**Saved entries**
┏━━

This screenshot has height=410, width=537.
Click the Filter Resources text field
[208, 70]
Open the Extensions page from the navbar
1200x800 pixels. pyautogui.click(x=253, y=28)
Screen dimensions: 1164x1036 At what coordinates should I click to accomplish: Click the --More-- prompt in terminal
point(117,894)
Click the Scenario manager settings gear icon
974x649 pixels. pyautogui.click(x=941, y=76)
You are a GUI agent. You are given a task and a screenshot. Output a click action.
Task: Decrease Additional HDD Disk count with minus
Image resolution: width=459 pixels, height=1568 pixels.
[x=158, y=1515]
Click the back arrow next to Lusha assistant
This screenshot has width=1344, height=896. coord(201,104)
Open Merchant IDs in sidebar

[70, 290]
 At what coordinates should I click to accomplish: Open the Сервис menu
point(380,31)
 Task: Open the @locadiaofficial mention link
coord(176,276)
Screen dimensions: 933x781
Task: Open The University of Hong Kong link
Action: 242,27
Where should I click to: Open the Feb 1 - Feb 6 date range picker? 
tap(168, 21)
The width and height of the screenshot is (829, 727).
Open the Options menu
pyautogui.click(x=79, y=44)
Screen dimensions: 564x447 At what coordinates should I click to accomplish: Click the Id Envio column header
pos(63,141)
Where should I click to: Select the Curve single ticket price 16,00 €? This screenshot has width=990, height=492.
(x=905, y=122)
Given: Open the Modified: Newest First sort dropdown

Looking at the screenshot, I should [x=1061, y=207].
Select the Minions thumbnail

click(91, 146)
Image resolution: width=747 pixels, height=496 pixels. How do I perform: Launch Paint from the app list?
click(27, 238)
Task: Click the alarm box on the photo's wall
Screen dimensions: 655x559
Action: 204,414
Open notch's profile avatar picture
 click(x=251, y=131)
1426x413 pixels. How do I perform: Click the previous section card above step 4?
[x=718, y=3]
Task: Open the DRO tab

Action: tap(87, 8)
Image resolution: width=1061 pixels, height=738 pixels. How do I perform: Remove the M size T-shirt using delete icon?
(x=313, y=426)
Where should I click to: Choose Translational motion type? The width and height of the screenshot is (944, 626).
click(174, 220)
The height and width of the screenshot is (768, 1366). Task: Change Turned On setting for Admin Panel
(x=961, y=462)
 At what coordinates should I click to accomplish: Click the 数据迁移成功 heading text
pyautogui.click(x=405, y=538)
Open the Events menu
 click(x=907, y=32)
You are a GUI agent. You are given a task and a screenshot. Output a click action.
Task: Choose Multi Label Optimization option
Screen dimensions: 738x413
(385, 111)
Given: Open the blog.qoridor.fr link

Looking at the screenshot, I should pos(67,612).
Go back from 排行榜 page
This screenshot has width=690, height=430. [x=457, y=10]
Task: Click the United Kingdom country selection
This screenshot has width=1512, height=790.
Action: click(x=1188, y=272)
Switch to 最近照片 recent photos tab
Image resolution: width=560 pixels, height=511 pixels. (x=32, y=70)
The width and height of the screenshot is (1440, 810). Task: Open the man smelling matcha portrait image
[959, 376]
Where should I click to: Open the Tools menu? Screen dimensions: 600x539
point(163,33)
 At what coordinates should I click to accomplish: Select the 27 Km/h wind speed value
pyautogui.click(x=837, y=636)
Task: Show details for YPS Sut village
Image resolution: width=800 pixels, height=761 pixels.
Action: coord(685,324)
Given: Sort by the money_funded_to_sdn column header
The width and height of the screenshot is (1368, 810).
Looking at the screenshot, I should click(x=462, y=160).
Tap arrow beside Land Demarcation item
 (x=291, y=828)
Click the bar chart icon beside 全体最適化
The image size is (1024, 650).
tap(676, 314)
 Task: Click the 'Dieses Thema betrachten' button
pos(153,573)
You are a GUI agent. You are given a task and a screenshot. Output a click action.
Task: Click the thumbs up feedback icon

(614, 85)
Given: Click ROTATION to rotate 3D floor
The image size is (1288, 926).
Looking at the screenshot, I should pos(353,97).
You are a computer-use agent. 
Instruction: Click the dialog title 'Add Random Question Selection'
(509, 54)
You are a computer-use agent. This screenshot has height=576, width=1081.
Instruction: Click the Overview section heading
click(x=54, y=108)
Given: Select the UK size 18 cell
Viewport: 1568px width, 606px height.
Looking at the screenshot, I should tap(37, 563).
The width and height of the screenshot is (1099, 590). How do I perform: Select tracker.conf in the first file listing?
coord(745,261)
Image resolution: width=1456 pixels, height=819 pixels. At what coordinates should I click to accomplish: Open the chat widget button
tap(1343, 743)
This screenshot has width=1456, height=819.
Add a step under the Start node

┗━━

**THE PROBLEM**
Find the string "computer" in the records, then copy each line where it occurs.

**SOLUTION TO THIS EXERCISE**
You are a computer-use agent. 
You are a computer-use agent. This screenshot has height=576, width=1081.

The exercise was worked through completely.